* _Task brief_
Where an entry holds an image, leave the image out; otherwise reproduce the entry exactly.

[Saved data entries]
--- START ---
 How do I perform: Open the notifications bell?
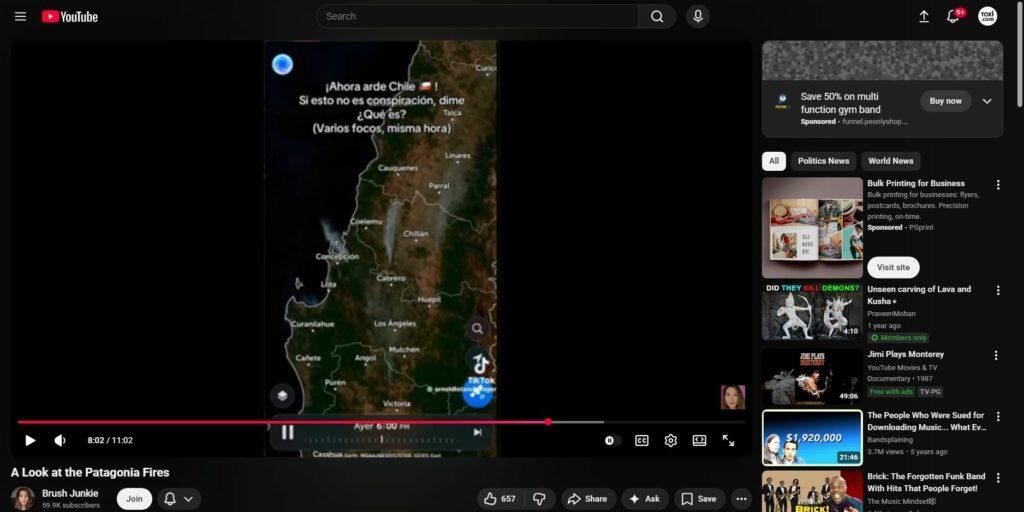click(x=953, y=16)
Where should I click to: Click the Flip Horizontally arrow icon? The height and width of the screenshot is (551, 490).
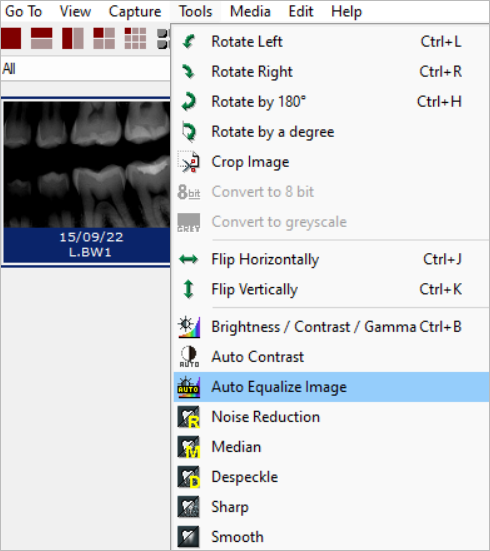click(x=189, y=260)
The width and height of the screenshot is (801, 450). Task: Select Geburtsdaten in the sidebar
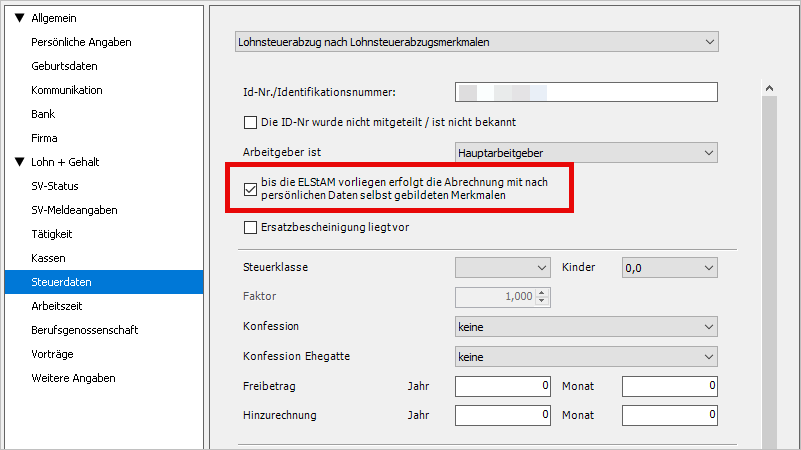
--- END ---
* _Result for this exercise_
 How do I perform: Open the notifications bell?
click(x=953, y=16)
Where should I click to: Click the Flip Horizontally arrow icon? The height and width of the screenshot is (551, 490).
click(x=189, y=260)
The width and height of the screenshot is (801, 450). Task: Select Geburtsdaten in the sidebar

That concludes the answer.